Record list:
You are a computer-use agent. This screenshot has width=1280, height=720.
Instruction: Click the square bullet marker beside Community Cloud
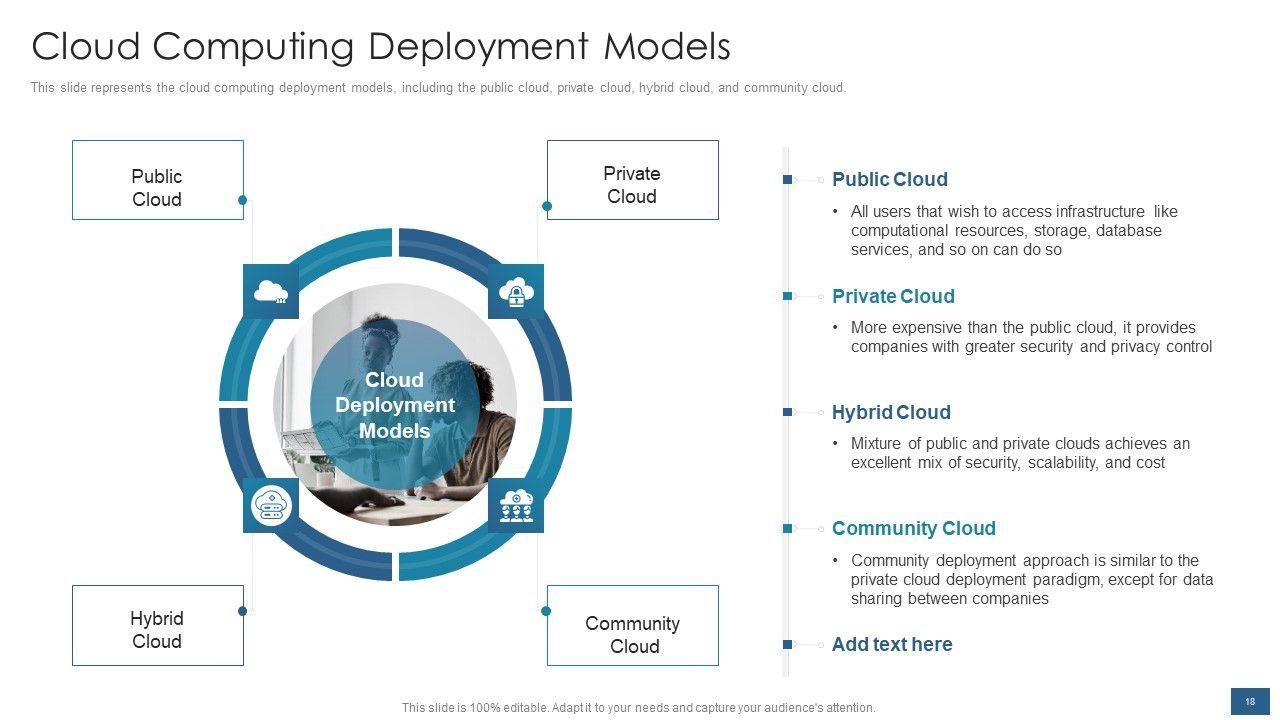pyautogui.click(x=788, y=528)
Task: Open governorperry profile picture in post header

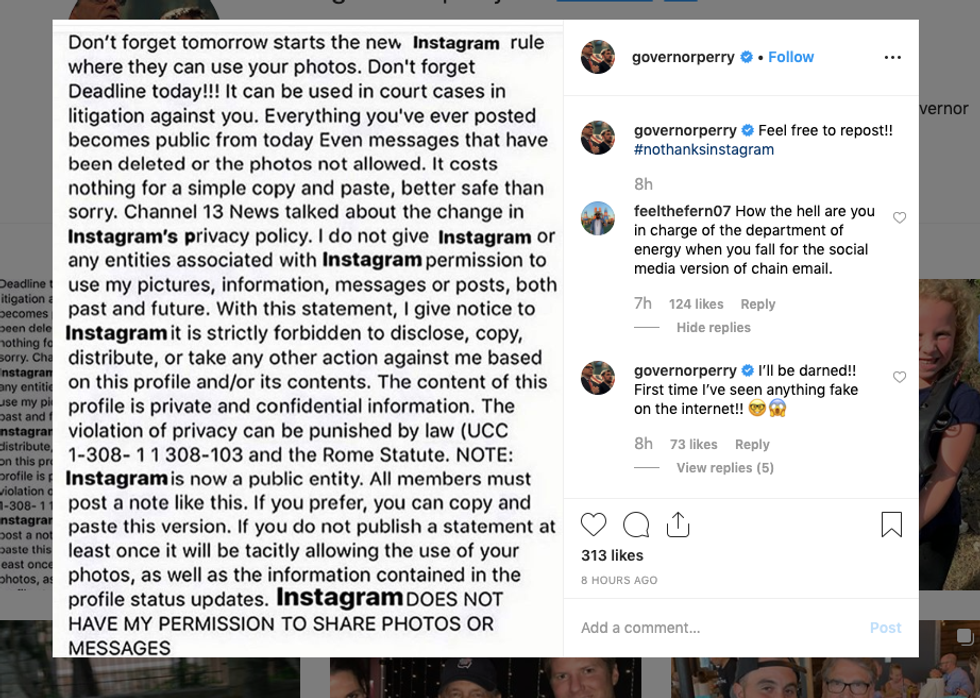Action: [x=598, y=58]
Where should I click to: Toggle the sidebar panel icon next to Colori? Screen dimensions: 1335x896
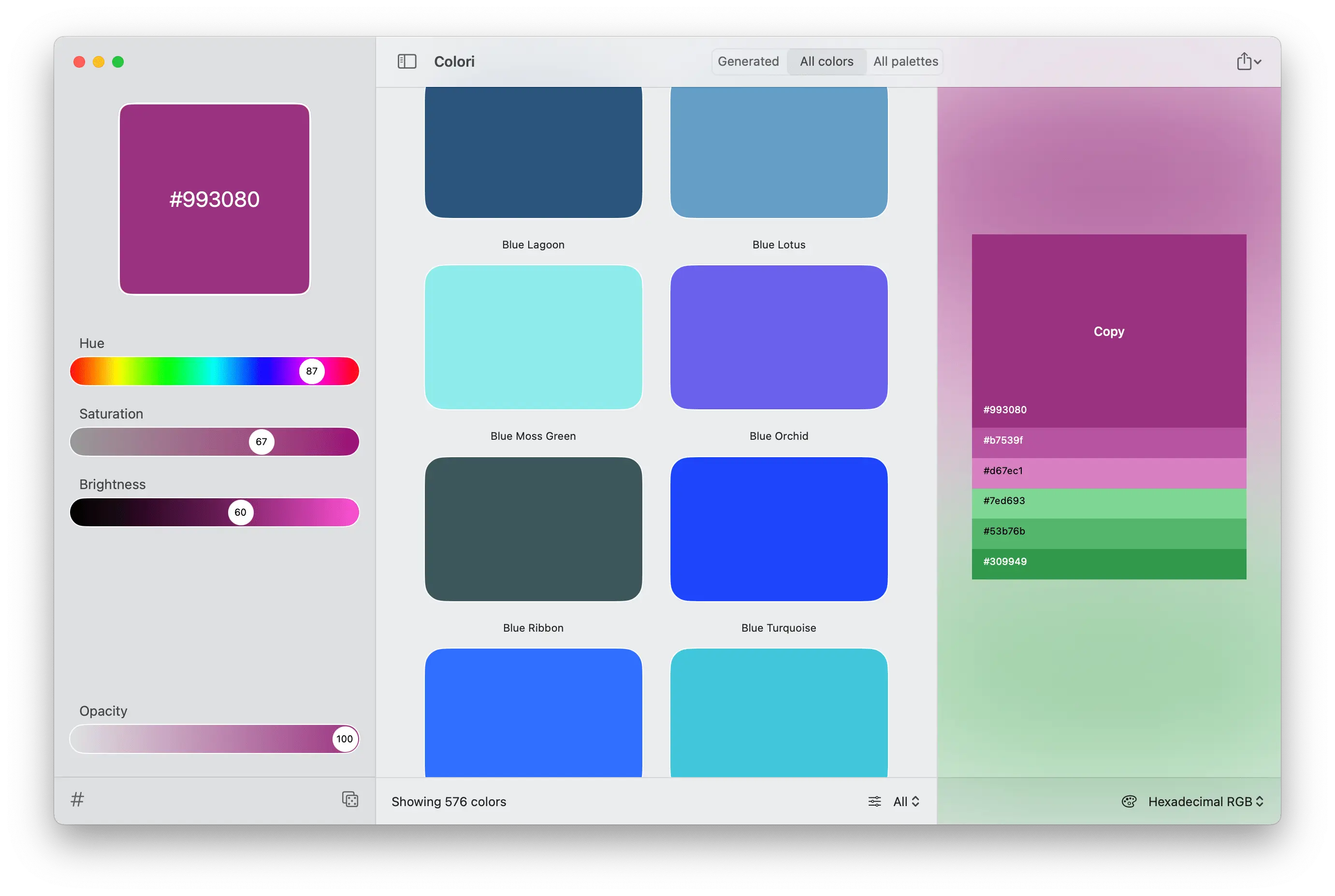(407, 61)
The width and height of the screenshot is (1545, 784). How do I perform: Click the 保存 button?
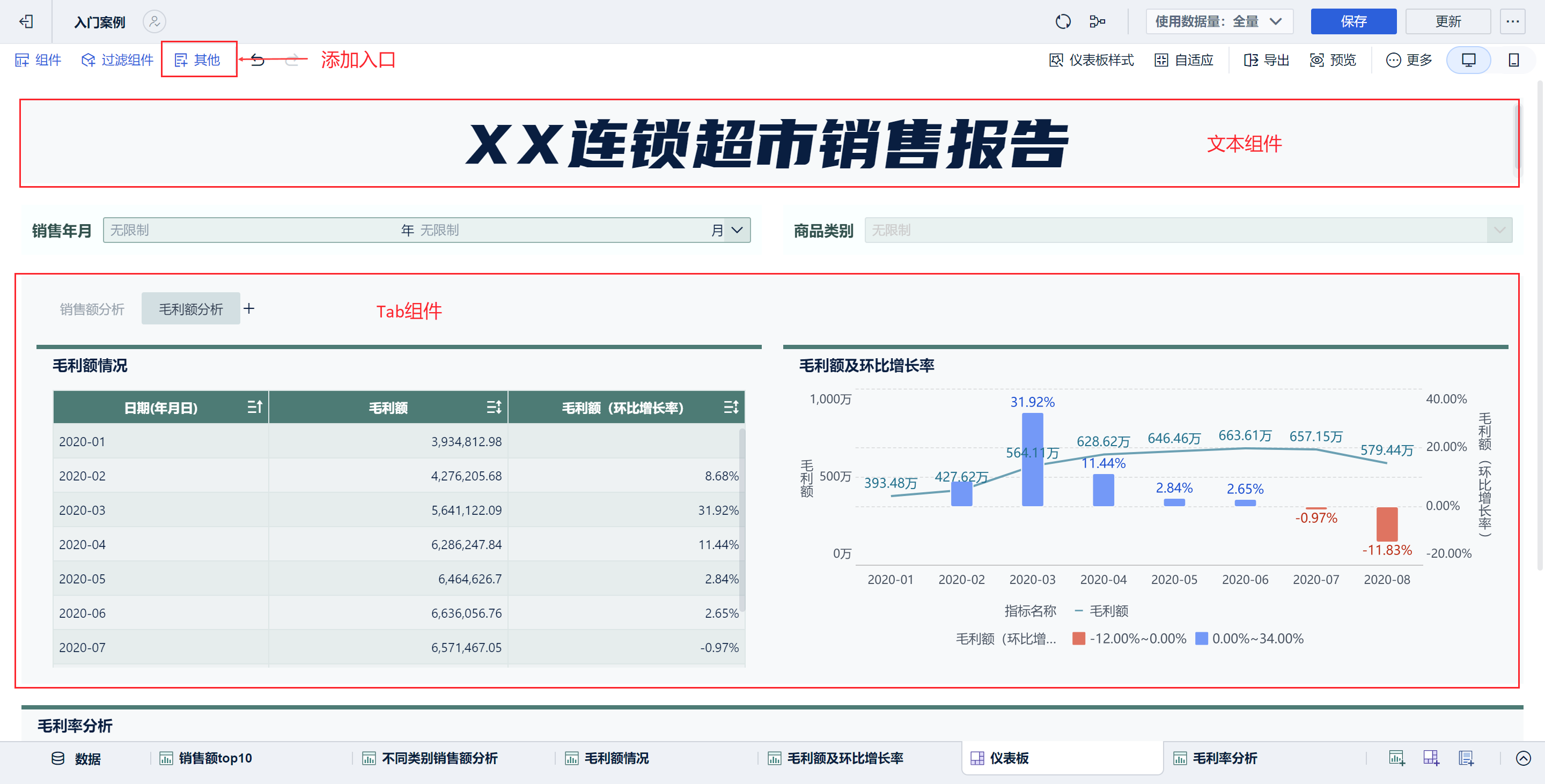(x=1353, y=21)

What is required: Copy the stretch from the line containing "Where should I" through the end of the data, substituting "navigation" for "sidebar" and leaving everything else unchanged. Omit the pictures from your answer.

The output:
Where should I click to: Toggle the navigation panel icon next to Colori? Screen dimensions: 1335x896
(407, 61)
The width and height of the screenshot is (1545, 784). How do I perform: Click the 保存 button?
(x=1353, y=21)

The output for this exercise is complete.